De tais informações, surgiam ótimas pautas.

Jaciara foi estabelecendo com ele uma relação de confiança.

Um dia, tomou coragem, foi pra cima:

- Você conhece alguém que atue como “justiceiro”?

Atenuou, usou de metáfora – preferiu “justiceiro” a matador, deixou de lado também o termo “grupo de extermínio”.

Tinha medo de assustar a caça.

O policial olhou pra Jaciara, sereno, sem mover um único músculo da face:

- A amiga está diante de um.

Sem chão – assim restou uma perplexa Jaciara.

Sopa no mel, objeto do desejo dela.

Não imaginava ocorresse dessa maneira, de inopino, sem rodeios, sem meias palavras, a seco.

E se fosse mentira?...

Simulou tranquilidade, não obstante quisesse o coração sair pela boca.

Ainda brincou, quem sabe tentando ela própria relaxar:

- Não acredito. Você está brincando comigo.

Ele puxou um cigarro, bateu com ele no isqueiro, acendeu, deu a primeira baforada, sereno, sereno:

- Como você acha que eu sabia daqueles “presuntos” que lhe falei na greve?

Jeito não: agora só restava atravessar o Rubicão.

Não tinha volta, ir em frente:

Coração em ritmo normal, serenidade recuperada, toma a iniciativa:

- Você me daria uma entrevista para uma matéria que estou fazendo sobre o assunto?

Policial aí sartou de banda, amarelou.

Ela rezou cartilha de jornalista séria:

- Jamais revelaria a sua identidade e ainda mostraria a matéria antes de publicar.

O policial, assuntando.

É sempre muito atrativo: 15 minutos de fama são sempre bem-vindos. 

Mas, ela disse precisar fazer uma foto.

Ele sartou de novo, aí pra valer:

- Foto, nem pensar. De jeito nenhum.

Jaciara, encurralando a caça, já cheia de coragem, incomum nela:

- Sem a foto não tenho como publicar a matéria.

Policial deve ter pensado: a moça diz manter segredo de minha identidade, e depois vem com história de foto,?  Aí vaca vai pro brejo.

Jaciara não piscou:

- Para dar credibilidade à matéria, uma foto é indispensável.

Sujeito começou vacilar, refletir, sabe como é qui é, né, reportagem assim me joga lá nas alturas...

Jaciara sentindo o sujeito nas mãos:

- Olha aqui, a gente fotografa, faz várias fotos, você faz a escolha da foto a ser publicada, não tem erro, tudo no acordo.

Já pegara as manhas, sabia como levar policial no bico.

Sujeito topou, ainda meio ressabiado.

Ela combinou tudo com Almiro Lopes, veterano, a carregar nas costas sugestivo apelido: Maguila.

Marcou-se em um local ermo, sinistro, e sujeito se deixou fotografar: rosto coberto por uma balaclava e de arma em punho.  Até orgulhoso.

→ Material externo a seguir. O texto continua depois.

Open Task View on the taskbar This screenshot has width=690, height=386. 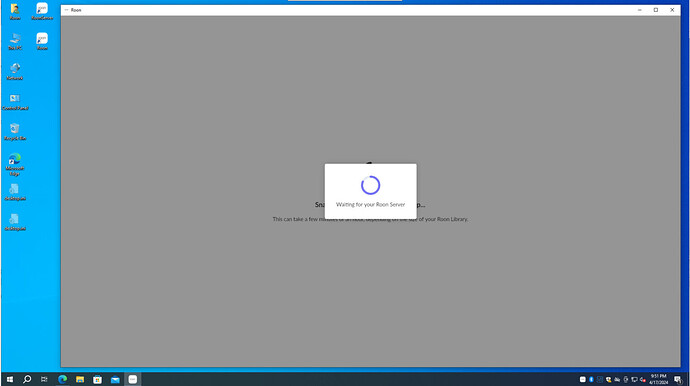tap(44, 379)
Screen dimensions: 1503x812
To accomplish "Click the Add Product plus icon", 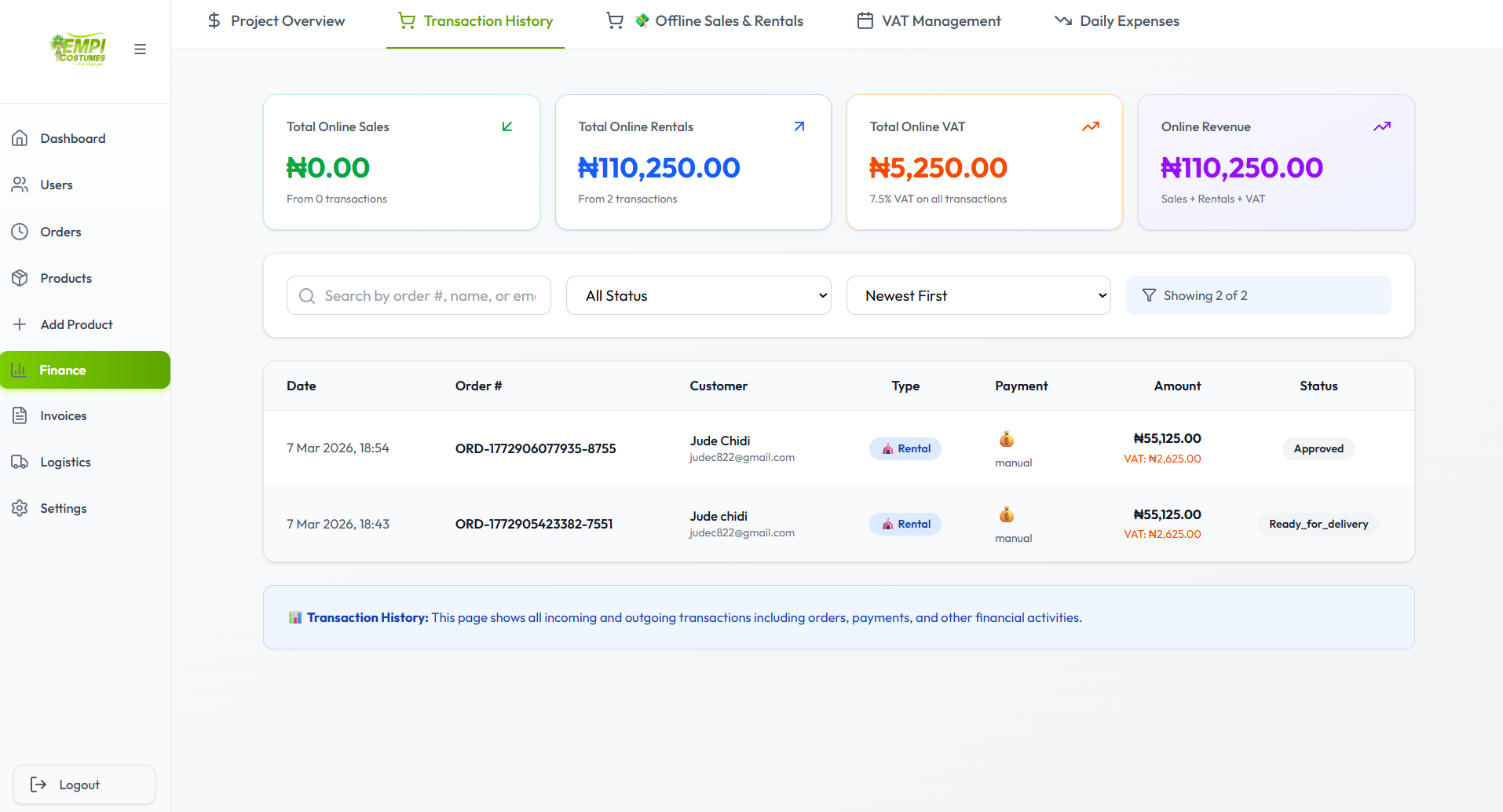I will 20,324.
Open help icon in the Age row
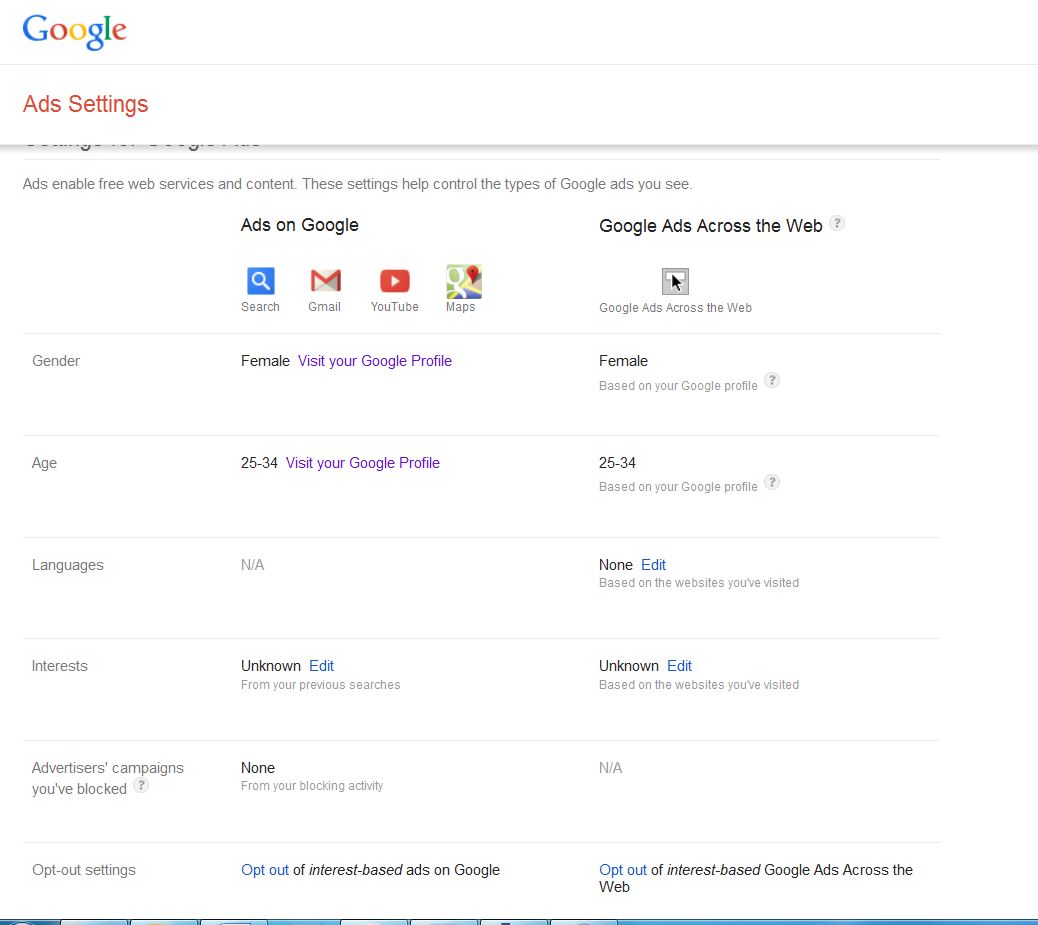The width and height of the screenshot is (1038, 925). (771, 482)
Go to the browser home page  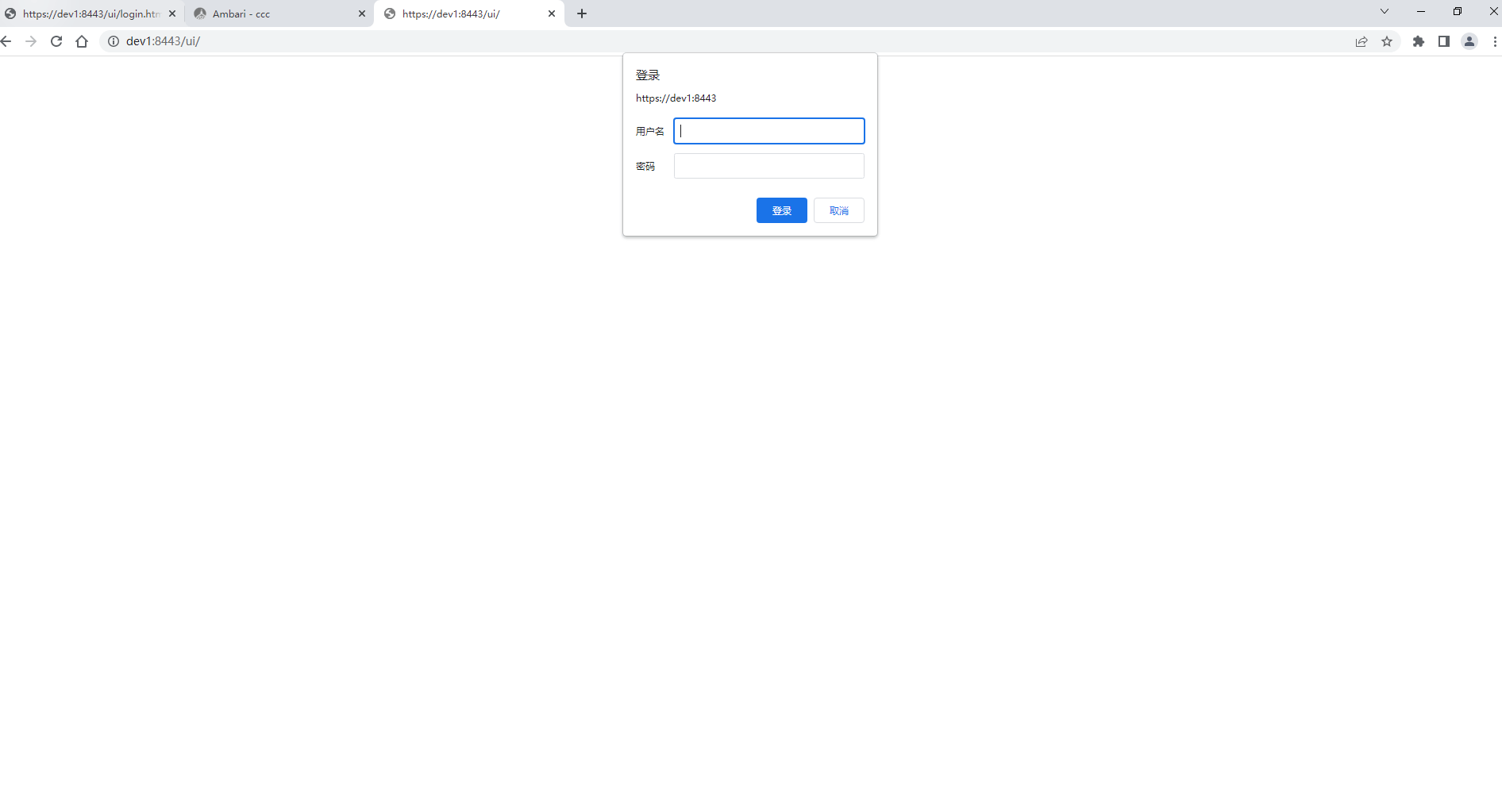tap(82, 41)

Balaclava, pra quem não sabe, é a popular máscara ninja.

Nascia ali o personagem Máscara Negra

#MemóriasJornalismoEmiliano

COMENTÁRIOS 

Mônica Bichara: Esse Máscara Negra foi um achado. Grande Maguila, grande dupla

Jaciara Santos: a verdade é que jornalismo é feito, como se diz em publicidade, de inspiração, transpiração e...sorte. Não necessariamente nessa ordem.

Jaciara Santos: Almiro Lopes, Marilton Santos, Paulino Jose Dos Santos vocês tiveram grande participação nessa pauta. Sem o apoio de vocês e de outros "parças", como o delegado Jose Walter Mendonça, talvez eu não tivesse obtido a confiança necessária para ir adiante na apuração.

Isabel Santos: Vamos lendo o texto e a expectativa sobre as decisões de Jaci, nessa grande investigação, aumentando.

Jaciara Santos: e o mestre Emiliano José sabe como criar suspense...

Graça Azevedo: Jaciara, vc é muito corajosa. Destemida!

Jaciara Santos: Sou nada, sócia. É a adrenalina da profissão, os desafios. Na hora, a gente nem pensa...

Jose Jesus Barreto: No exercício da profissão não somos nós, somos personagens, atores, temos um papel a cumprir. Sou um tímido, acanhado... como repórter era ousado, corajoso. Jaci pessoa, sei bem quem é, e a Jaciara repórter, essa destemida. Mulher retada. bjs. belos textos emilianicos! viva.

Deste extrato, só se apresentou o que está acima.